Fellow British wrestlers would follow this lead ten years later and add effemininity to the repertoire. That was less appropriate in the late fifties, and, in any case, Garfield could antagonise the fans enough with his arrogance and biting asides, not needing to invite the shouts of "Pooftah!."
All he had to do was raise his water bottle to the light between rounds to check its purity and they were in uproar. The magic of Garfield lies not in statistics but in our memories of his wrestling: a classic fifties villain, diving in cowardly fashion for the ropes at the first hint of any pain, making nasty blindside fouls, professing his innocence at every admonition. But taking heavy bumps and inflicting crunching Boston Crabs.
He was a great talker during his bouts, and we remember him leaning out between the top two ropes to engage in ongoing debate with irate spectators. When his wronged opponent finally retaliated with fouls it was Garfield who memorably and majestically would roar "Disqualify him!".
Alan Garfield's list of opponents reads like a who's who of world heavyweight wrestling and he could hold his own with Billy Robinson, Billy Joyce, Kendo Nagasaki, the Zebra Kid, Rocky Wall and Georges Gordienko, or he could play the foil to Ricki Starr, Masambula and Les Kellett, to all three of whom he was a favoured opponent. It should be noted that he was one of the very very few ever to defeat Ricki Starr in a British ring, a sure-fire measure of his stature. See the pair locked up, right.
It should not be forgotten that Alan Garfield wrestled all over the world, being a favourite at the famous Palais des Sports in Paris, regularly touring the Middle East, and even growing a beard to ham it up as Yukon Rex in South Africa.
We stated that Alan Garfield was far from a household name.
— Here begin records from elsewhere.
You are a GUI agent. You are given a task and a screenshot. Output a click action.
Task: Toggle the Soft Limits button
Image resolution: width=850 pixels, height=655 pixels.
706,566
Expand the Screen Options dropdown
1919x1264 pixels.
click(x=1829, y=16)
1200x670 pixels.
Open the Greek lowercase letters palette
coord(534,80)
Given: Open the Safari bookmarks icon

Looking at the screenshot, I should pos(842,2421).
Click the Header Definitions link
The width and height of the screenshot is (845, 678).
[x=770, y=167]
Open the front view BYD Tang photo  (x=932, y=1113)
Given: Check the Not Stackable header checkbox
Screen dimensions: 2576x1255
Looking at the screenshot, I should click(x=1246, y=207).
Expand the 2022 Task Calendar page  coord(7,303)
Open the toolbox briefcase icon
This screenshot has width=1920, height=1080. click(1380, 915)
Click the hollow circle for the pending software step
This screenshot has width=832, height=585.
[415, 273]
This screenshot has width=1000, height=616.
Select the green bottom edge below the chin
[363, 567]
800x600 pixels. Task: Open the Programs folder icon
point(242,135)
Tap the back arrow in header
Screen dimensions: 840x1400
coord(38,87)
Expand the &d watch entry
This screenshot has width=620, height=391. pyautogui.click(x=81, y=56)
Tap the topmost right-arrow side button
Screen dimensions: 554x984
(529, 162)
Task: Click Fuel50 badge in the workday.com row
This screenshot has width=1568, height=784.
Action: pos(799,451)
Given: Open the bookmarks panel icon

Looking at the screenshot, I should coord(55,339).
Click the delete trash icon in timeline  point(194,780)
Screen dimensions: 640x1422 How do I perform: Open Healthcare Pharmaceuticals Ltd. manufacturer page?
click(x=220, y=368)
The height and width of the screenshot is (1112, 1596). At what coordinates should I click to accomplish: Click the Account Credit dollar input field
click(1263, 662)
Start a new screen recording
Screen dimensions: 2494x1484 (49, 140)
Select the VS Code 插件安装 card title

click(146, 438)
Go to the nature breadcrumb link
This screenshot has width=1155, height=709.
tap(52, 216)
He made a handful of televised appearances between his tours, and then, after his second homecoming, in 1965, made what proved to be his final television appearance in a Bradford bout against Gwyn Davies. This must go down in the annals of history as one of the great mystery bouts, for it was as a result of something said to commentator Kent Walton that Garfield was apparently banned from further small screen exposure.